►

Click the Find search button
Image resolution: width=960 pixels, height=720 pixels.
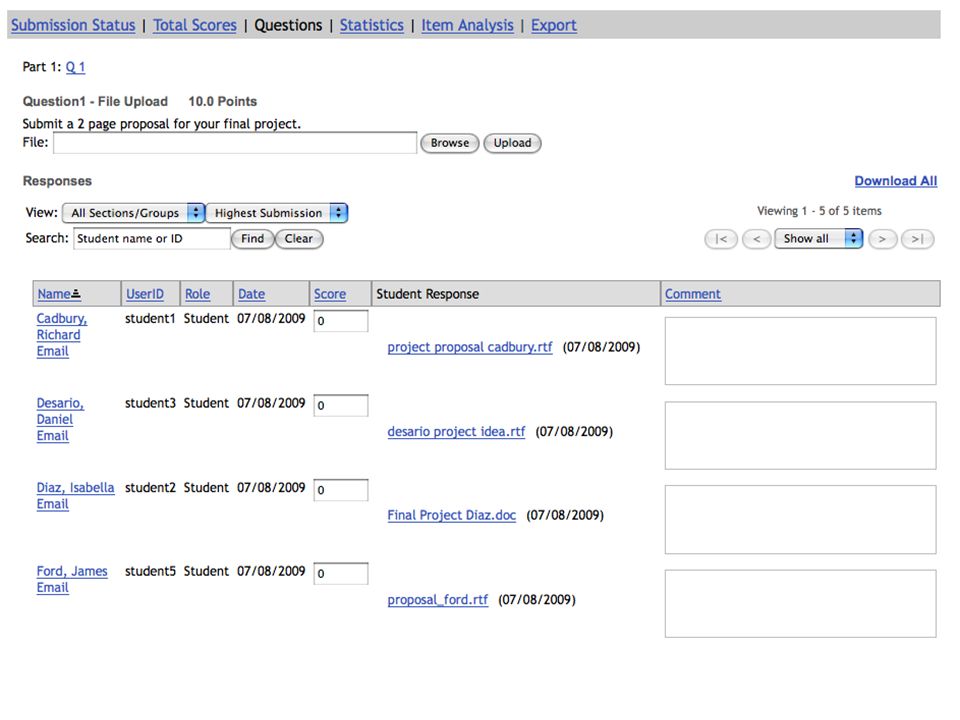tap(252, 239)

◄
►

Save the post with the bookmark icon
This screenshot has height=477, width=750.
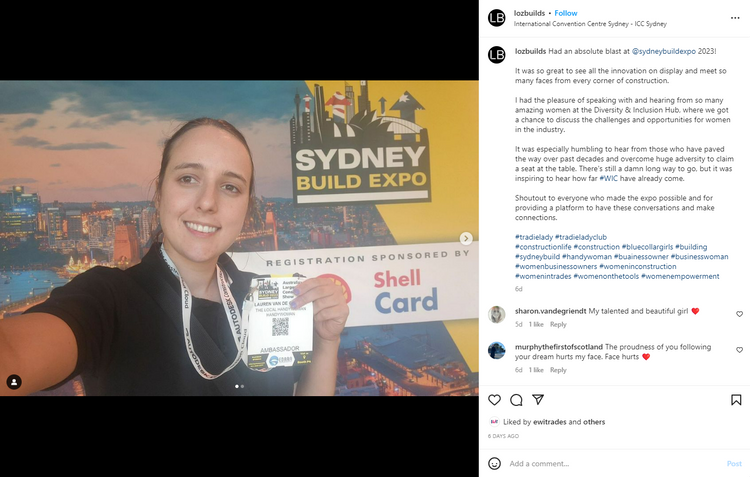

◄

• _YOUR ASSIGNMENT_:
The lines above from the one containing "Save the post with the bookmark icon" through the one containing "This screenshot has height=477, width=750." are to be set down exactly, and no others.

• _OUTPUT FOR THIS TASK_:
Save the post with the bookmark icon
This screenshot has height=477, width=750.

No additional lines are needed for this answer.